■ **Work order**:
In the entries below, find each line with the string "screenshot" and copy it.

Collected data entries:

-.-.-

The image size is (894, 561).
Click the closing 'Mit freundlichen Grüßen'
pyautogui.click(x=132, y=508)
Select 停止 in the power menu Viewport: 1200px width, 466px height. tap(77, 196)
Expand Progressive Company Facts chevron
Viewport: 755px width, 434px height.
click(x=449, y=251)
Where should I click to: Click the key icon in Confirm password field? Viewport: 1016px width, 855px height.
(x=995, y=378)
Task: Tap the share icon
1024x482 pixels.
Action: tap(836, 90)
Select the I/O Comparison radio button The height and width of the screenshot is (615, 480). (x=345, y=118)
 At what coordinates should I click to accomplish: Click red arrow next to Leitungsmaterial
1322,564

-.-.-

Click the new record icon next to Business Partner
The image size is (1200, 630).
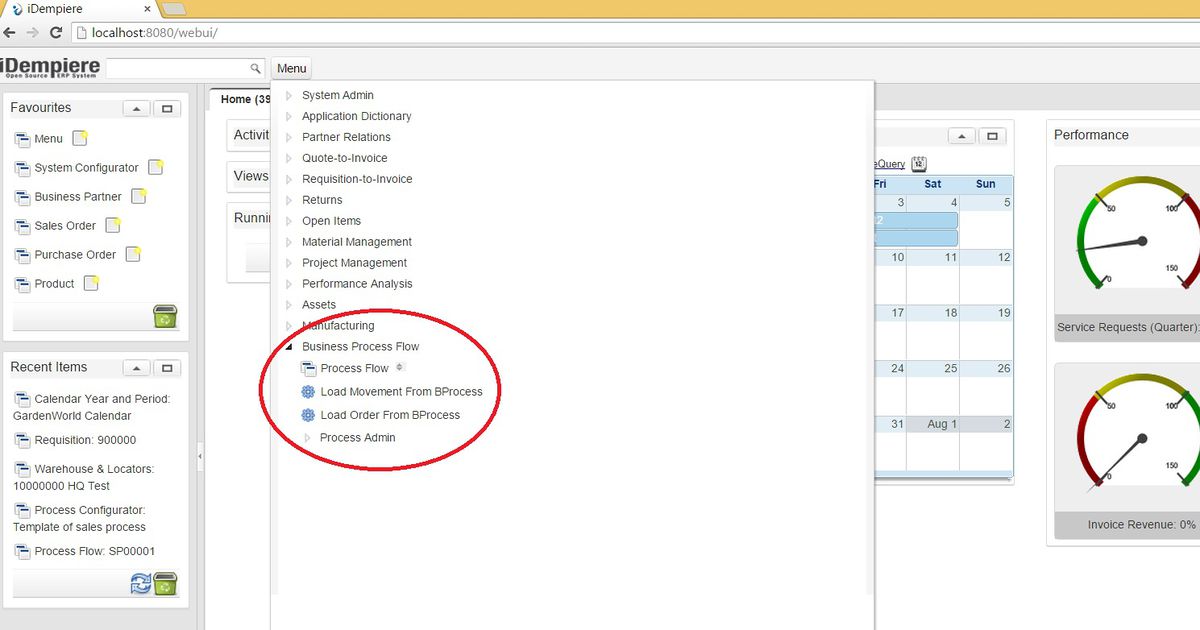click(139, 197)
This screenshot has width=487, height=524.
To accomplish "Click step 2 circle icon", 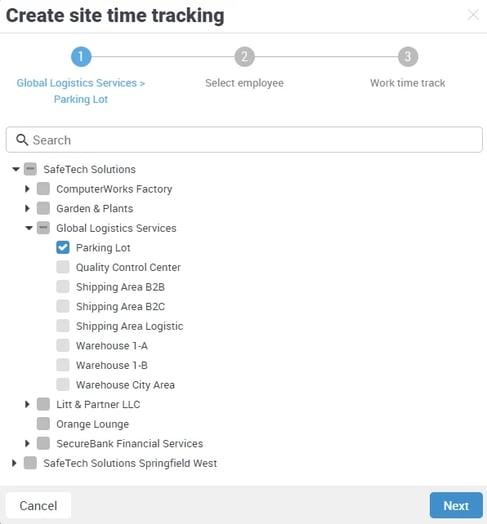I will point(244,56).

-.-.-

■ **Answer box**:
Select the I/O Comparison radio button The height and width of the screenshot is (615, 480). (x=345, y=118)
This screenshot has width=487, height=524.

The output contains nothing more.